Authors: Lichen Wang, Zhengming Ding, Yun Fu

AAAI 2018 | Conference PDF | Archive PDF | Plain Text | LLM Run Details

Reproducibility Variable Result LLM Response
Research Type Experimental Extensive experiments based on three human motion datasets illustrate that our approach is able to outperform state-of-the-art temporal data clustering methods.
Researcher Affiliation Academia Department of Electrical & Computer Engineering, Northeastern University, Boston, USA College of Computer & Information Science, Northeastern University, Boston, USA
Pseudocode Yes Algorithm 1. Motion Subspace Clustering
Open Source Code No The paper does not provide any explicit statements about making its own source code publicly available or provide a link to a code repository for the described methodology.

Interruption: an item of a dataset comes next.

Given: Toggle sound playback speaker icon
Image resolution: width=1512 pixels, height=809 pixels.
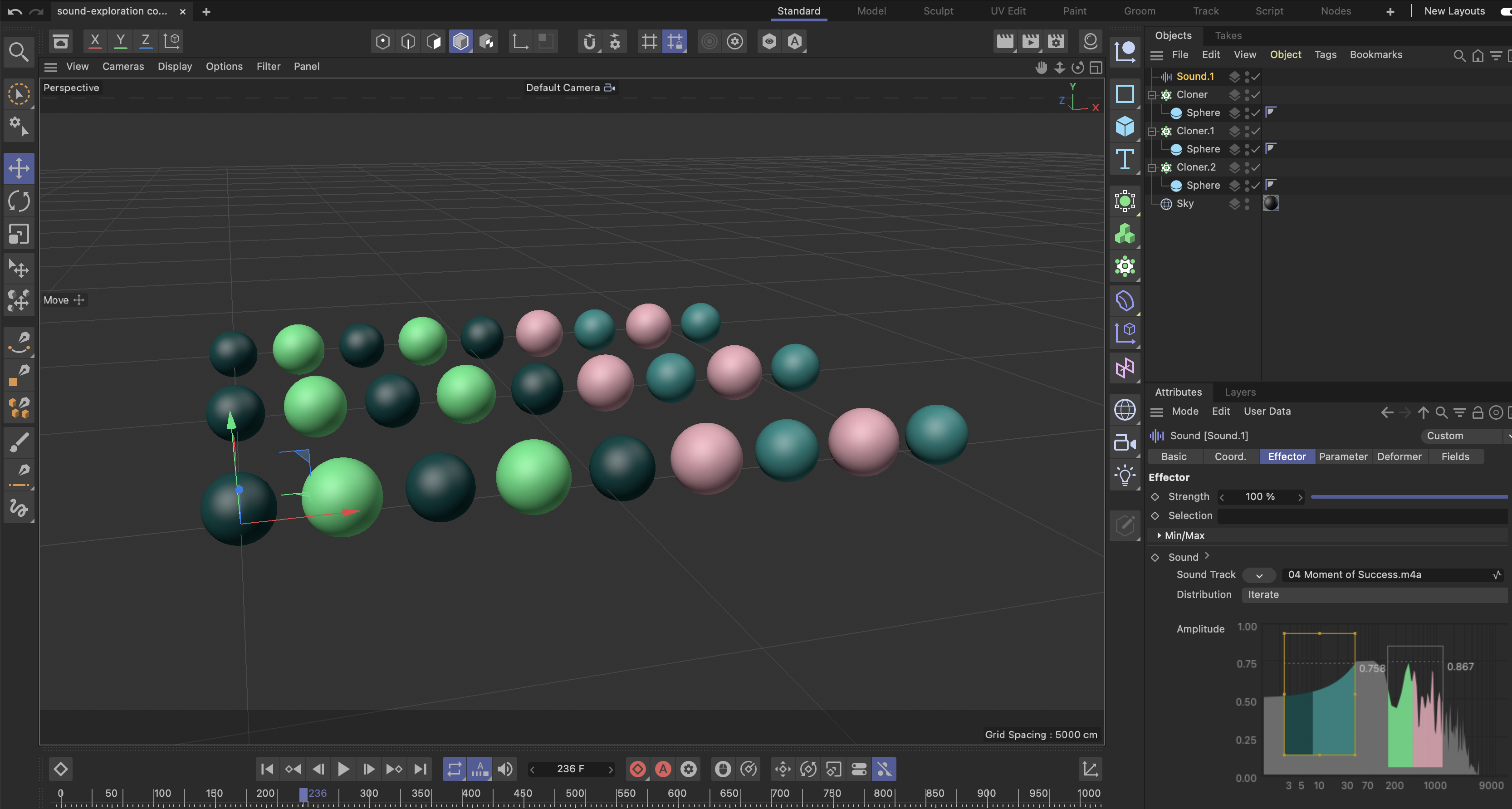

Open Datasets Yes Multi-modal Action Detection (MAD) Dataset (Huang et al. 2014) ... Keck Gesture Dataset (Jiang, Lin, and Davis 2012) ... Weizmann Dataset (Gorelick et al. 2007)
Dataset Splits No The paper mentions using '5 randomly selected sequences in source datasets' for evaluation and concatenating data for certain datasets, but it does not explicitly specify training, validation, and test dataset splits with percentages, sample counts, or a detailed splitting methodology.
Hardware Specification No The paper does not specify any hardware details (e.g., GPU models, CPU types, or memory) used for running the experiments.
Software Dependencies No The paper mentions 'HoG features (Dalal and Triggs 2005)' but does not list any specific software or library dependencies with version numbers used for its implementation.
Experiment Setup Yes The parameter values λ1 and λ2 are set to be 0.015 and 12 as the default, the correlated frame distance s = 9 and the projection size r = 80. Parameter sensitivity is analyzed later in this section.